Data items
----------

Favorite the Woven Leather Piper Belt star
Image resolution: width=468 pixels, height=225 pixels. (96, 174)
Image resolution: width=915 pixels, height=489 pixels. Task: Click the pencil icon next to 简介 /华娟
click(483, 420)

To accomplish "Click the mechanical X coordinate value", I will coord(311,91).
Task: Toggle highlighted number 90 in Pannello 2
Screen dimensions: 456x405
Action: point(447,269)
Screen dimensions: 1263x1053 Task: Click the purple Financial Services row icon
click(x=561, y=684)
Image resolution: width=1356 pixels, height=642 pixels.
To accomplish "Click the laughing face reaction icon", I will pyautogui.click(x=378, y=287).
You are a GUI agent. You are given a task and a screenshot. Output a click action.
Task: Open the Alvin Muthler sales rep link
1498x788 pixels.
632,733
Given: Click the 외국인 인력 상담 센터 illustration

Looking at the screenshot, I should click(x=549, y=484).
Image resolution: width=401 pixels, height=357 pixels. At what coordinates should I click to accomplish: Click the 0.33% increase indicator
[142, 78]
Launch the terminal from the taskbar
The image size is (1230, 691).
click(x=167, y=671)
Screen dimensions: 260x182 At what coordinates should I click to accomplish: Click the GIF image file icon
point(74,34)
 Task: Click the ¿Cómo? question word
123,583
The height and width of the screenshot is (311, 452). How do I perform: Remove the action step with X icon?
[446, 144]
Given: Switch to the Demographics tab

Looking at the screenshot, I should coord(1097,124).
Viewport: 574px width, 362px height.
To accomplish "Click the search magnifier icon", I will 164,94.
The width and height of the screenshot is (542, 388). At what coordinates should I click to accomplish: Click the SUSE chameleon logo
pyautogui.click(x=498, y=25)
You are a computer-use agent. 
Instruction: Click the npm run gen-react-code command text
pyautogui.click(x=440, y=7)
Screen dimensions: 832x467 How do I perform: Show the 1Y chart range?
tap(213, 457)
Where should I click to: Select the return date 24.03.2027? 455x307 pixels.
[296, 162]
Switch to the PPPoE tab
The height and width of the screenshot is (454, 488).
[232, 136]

----------

| Work required |
Report each line of the entries where the word "agent" occurs.

| Answer for this exercise |
You are a GUI agent. You are given a task and a screenshot. Output a click action.
You are a computer-use agent. 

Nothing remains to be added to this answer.